Thursday, July 28, 2016

14 Weeks

This past Sunday, I started week 14. The nausea at night is getting a lot better, and I'm starting to get my energy back. I looked back on pictures of when I was pregnant with our daughter, and I am now about the size I was at 20 weeks with her. Which reminds me- I really need to buy new clothes. . .

Today was my doctor's appointment. It was an easy one, one I get really annoyed about. Drive 45 minutes for a 5 minute appointment- weight, vitals, fetal heart beat, any questions, schedule next appointment. However, with this pregnancy, I really really dread my appointments. Each time, I just sit there expecting to get told bad news. Today, I just had a feeling the doctor was going to say, "I'm sorry, I can not find the heartbeat." I have a fetal heart Doppler at home from when I was pregnant with C, and I figured I would use it daily. No. It is a bittersweet item to have. I do check it once a week, but each time it brings out anxiety about not being able to find it. So today, at my appointment, as I was laying there as she tried to find the heartbeat, she searched. And searched. I watched the clock- why they put those in the room is beyond me. It took her 2 minutes and 43 seconds to find it. I was holding my breath, trying to tell C to be quiet (she never stops talking), as I struggled to listen, just begging to hear the little flutter. She finally found it.

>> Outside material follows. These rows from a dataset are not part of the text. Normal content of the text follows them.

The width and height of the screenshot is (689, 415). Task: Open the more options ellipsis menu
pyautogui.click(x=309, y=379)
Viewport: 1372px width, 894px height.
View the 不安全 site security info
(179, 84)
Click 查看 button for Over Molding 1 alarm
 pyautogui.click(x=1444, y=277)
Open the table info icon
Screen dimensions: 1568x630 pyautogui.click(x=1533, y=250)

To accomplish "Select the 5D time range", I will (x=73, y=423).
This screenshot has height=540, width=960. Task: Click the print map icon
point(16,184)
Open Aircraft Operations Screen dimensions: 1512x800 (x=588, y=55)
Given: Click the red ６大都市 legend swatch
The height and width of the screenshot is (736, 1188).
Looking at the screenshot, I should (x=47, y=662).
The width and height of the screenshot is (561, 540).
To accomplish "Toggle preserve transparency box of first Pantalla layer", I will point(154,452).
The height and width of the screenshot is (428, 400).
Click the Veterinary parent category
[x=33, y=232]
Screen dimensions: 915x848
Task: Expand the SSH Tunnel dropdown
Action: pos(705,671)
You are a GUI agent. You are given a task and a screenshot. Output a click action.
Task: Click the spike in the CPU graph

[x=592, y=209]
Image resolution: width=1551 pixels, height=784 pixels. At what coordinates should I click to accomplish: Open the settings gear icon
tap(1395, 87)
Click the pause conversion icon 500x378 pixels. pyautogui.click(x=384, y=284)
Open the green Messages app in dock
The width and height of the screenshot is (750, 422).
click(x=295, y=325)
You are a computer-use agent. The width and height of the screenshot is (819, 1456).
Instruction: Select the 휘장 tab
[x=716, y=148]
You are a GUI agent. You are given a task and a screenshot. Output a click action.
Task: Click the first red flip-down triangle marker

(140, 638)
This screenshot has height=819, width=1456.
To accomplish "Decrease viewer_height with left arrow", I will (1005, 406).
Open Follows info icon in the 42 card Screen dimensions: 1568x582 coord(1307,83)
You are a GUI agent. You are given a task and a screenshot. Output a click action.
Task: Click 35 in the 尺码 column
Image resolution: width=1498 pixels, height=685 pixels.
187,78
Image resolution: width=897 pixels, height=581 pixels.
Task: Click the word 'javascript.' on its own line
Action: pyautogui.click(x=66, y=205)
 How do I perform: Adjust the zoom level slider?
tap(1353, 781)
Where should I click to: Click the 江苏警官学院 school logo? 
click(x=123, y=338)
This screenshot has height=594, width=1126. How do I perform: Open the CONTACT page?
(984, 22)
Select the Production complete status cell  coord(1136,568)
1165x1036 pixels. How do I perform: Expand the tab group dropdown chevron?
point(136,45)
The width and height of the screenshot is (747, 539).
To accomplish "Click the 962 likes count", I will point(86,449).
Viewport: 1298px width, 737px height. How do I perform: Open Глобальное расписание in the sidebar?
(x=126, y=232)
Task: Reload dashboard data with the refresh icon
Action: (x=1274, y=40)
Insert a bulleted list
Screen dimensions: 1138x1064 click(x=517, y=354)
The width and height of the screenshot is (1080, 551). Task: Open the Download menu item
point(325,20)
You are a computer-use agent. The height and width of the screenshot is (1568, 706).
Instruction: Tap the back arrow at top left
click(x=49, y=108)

I wonder if she thinks I am cold or something, because I did smile, but my facial expression was more relieved than happy/excited like it was every time with C. 

It is easy to go on with life and pretend I am comfortable with everything and relieved I have made it this far. But I am not naive- you can lose a baby at any stage of pregnancy. This is going to be a constant battle or emotion until delivery is over. And it is so draining. And it is hard to hide, but I am tired of the remarks and responses people give when I express my concerns. So they are all internal. Which, for me, makes it really hard. 

If you know someone who is going through a miscarriage, who has gone through one, or who is pregnant after one- don't dismiss or downplay their feelings of concern or sadness or anxiety. You may be trying to help ease their mind, but you come off as an annoying asshole. Especially if you have never been through this hell yourself. I am sorry to get defensive, but it isn't helpful. Please, just show support- even by just saying, "I'm sorry, if there is anything I can help with let me know. I am here."